What to do:
Please return the lines of the records word for word, from the very start through the line containing "I want to click", leaving out the pictures.

Saved data
※
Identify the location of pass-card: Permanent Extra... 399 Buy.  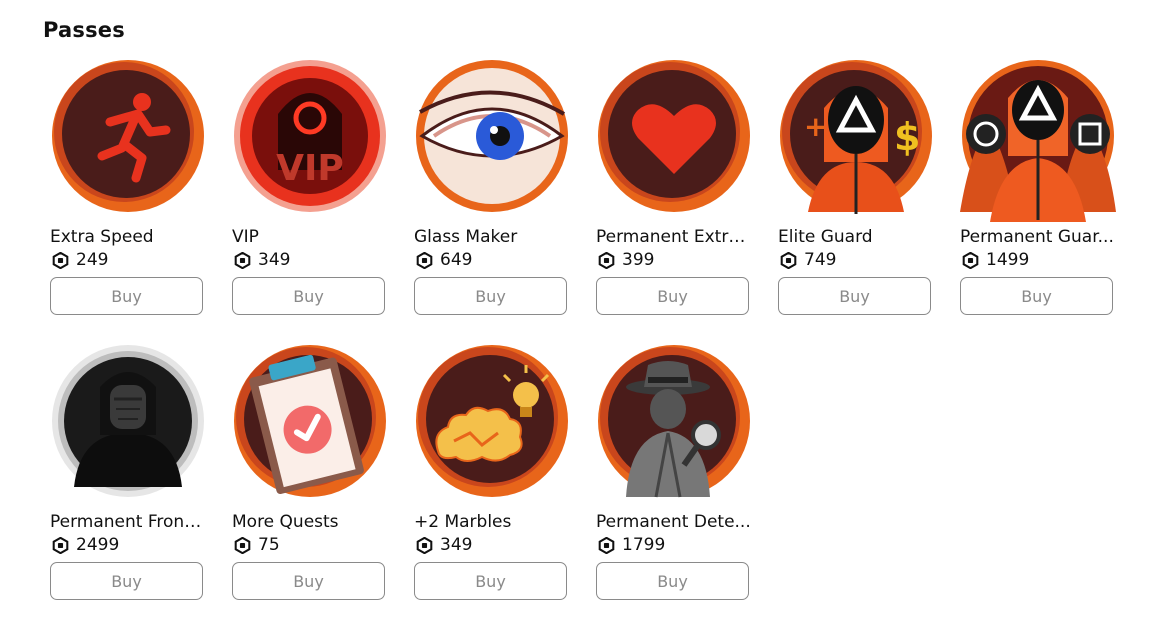
(674, 187).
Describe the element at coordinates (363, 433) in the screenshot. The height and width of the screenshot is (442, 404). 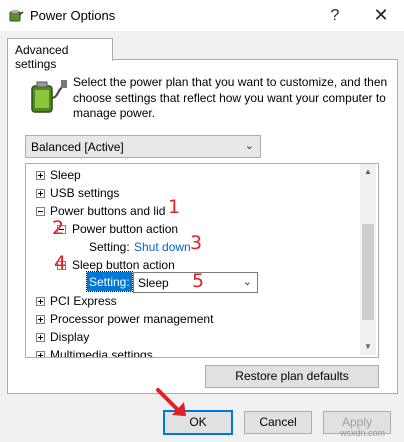
I see `watermark: wsxdn.com` at that location.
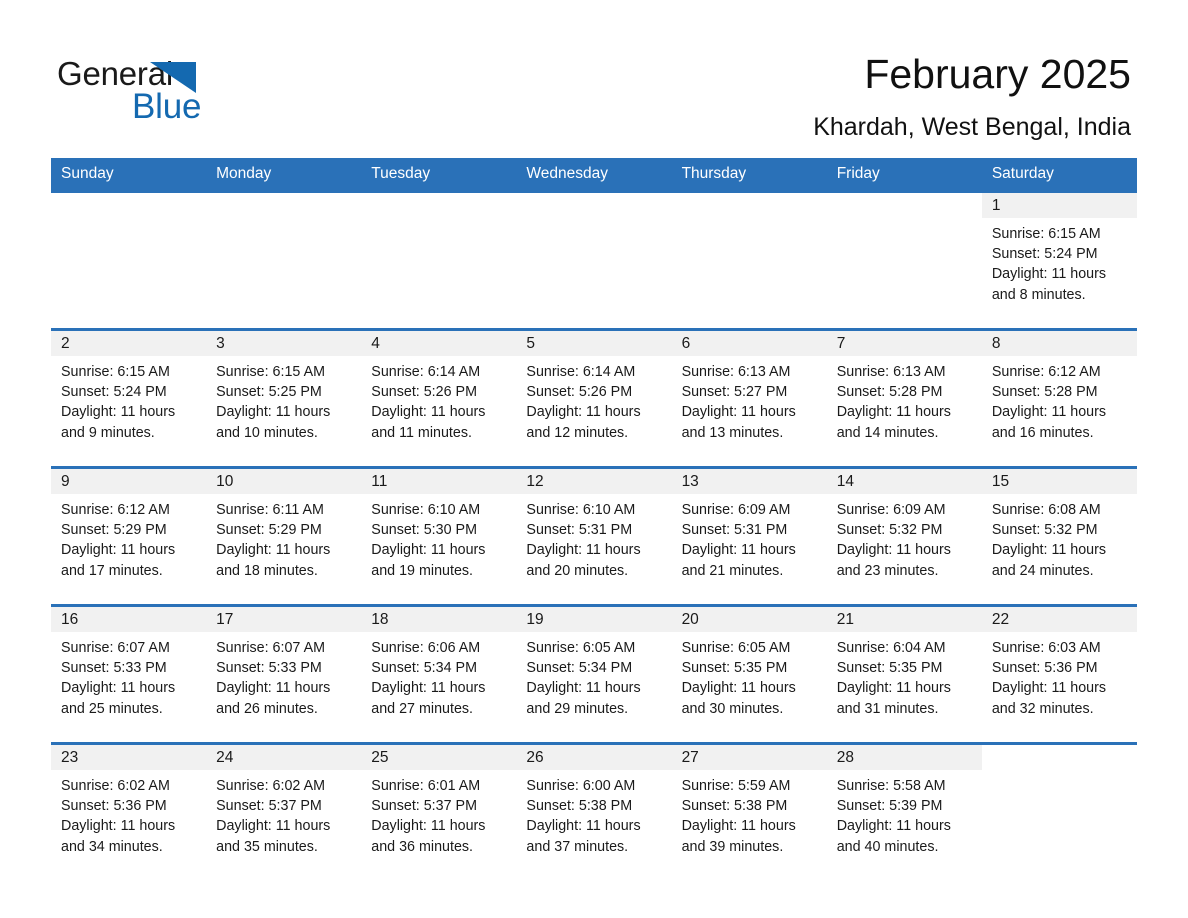  What do you see at coordinates (129, 620) in the screenshot?
I see `day-number-band: 16` at bounding box center [129, 620].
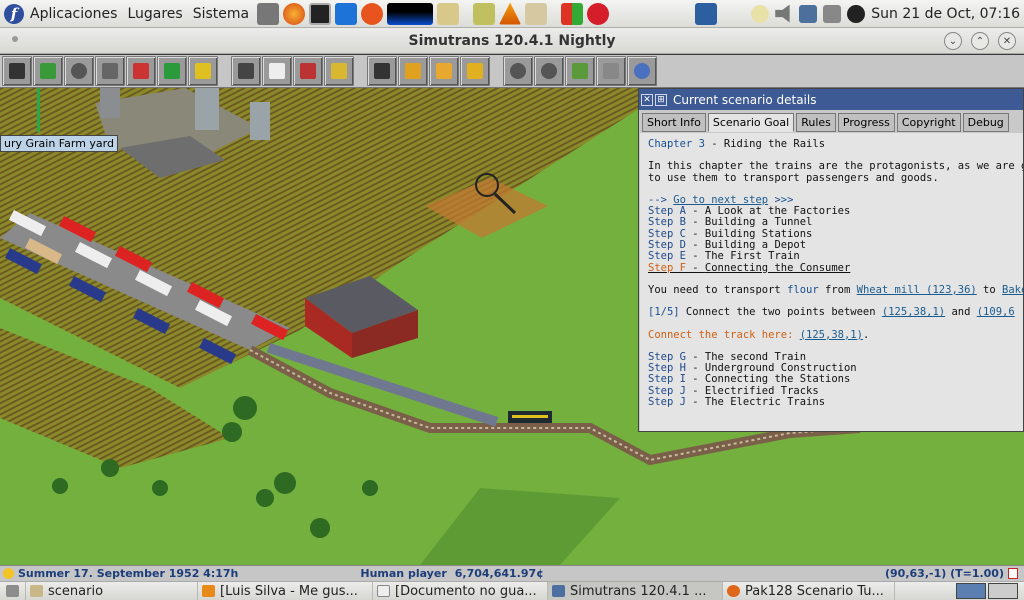  I want to click on close-button: ✕, so click(1007, 41).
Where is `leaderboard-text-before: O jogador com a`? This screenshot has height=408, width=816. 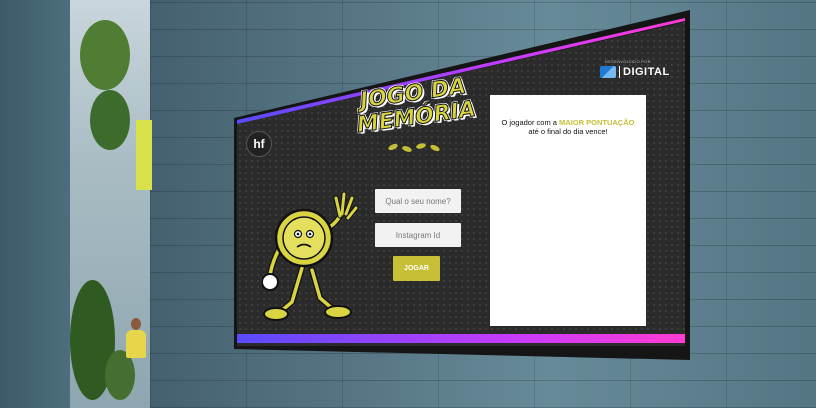
leaderboard-text-before: O jogador com a is located at coordinates (530, 122).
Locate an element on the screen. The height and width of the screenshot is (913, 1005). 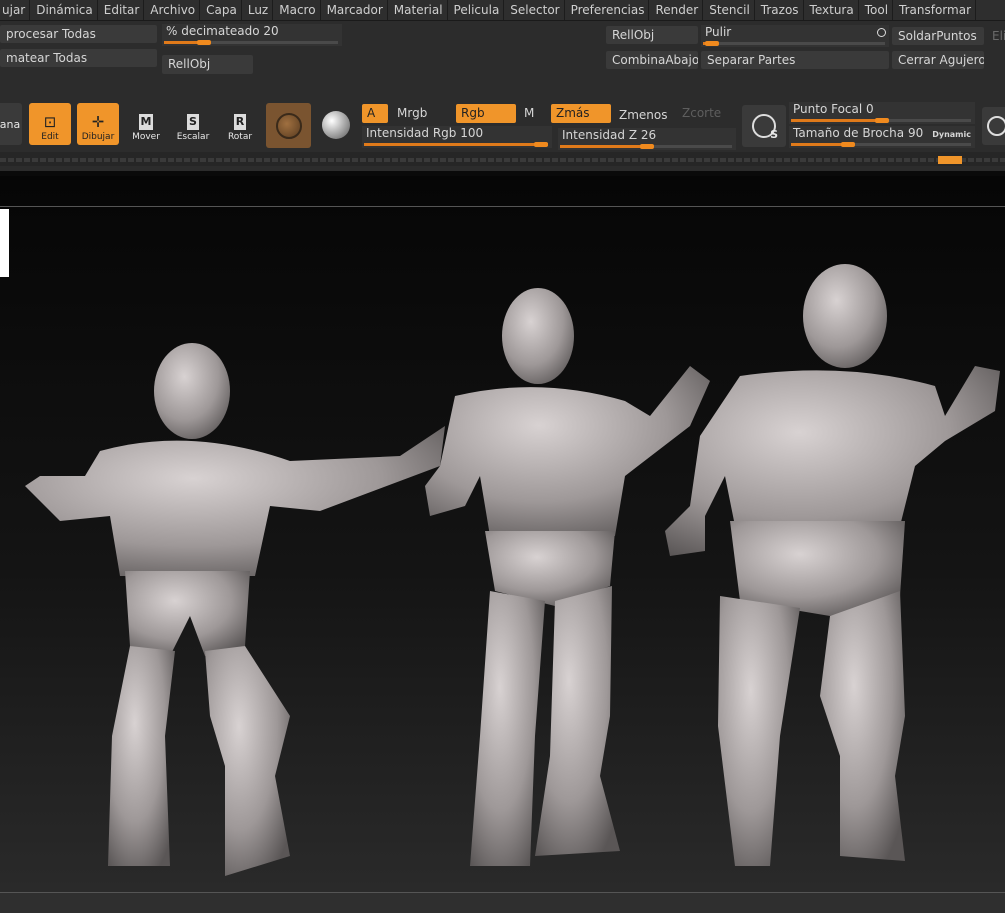
ventana-button: ana is located at coordinates (11, 124).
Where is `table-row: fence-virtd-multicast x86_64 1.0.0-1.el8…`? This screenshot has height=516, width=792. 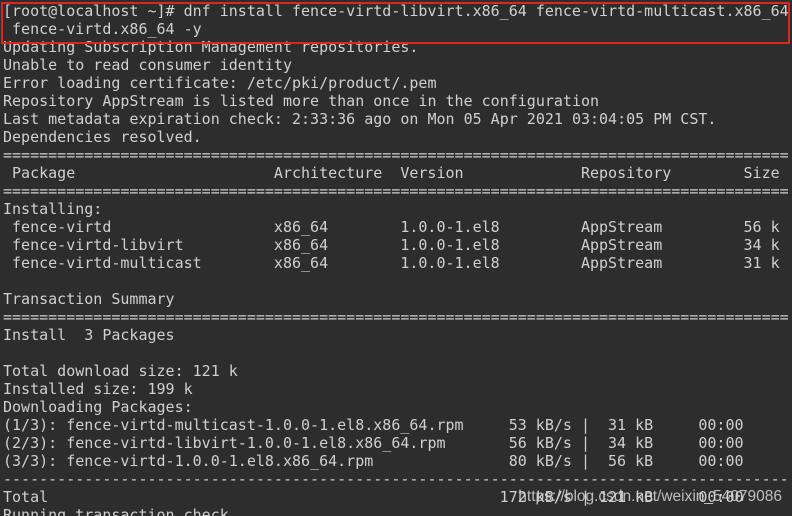 table-row: fence-virtd-multicast x86_64 1.0.0-1.el8… is located at coordinates (396, 263).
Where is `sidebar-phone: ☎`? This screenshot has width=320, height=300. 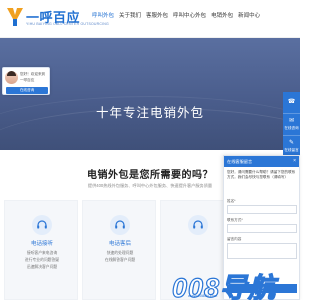 sidebar-phone: ☎ is located at coordinates (292, 103).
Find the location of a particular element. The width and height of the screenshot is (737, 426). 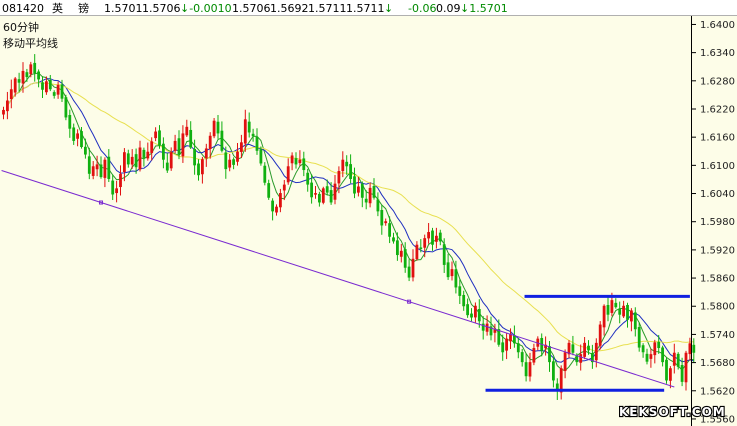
※
Exercise answer:
Identify the location of pass-card: Permanent Extra... 399 Buy.  
(674, 187).
Describe the element at coordinates (363, 433) in the screenshot. The height and width of the screenshot is (442, 404). 
I see `watermark: wsxdn.com` at that location.
  What do you see at coordinates (129, 620) in the screenshot?
I see `day-number-band: 16` at bounding box center [129, 620].
  I want to click on close-button: ✕, so click(1007, 41).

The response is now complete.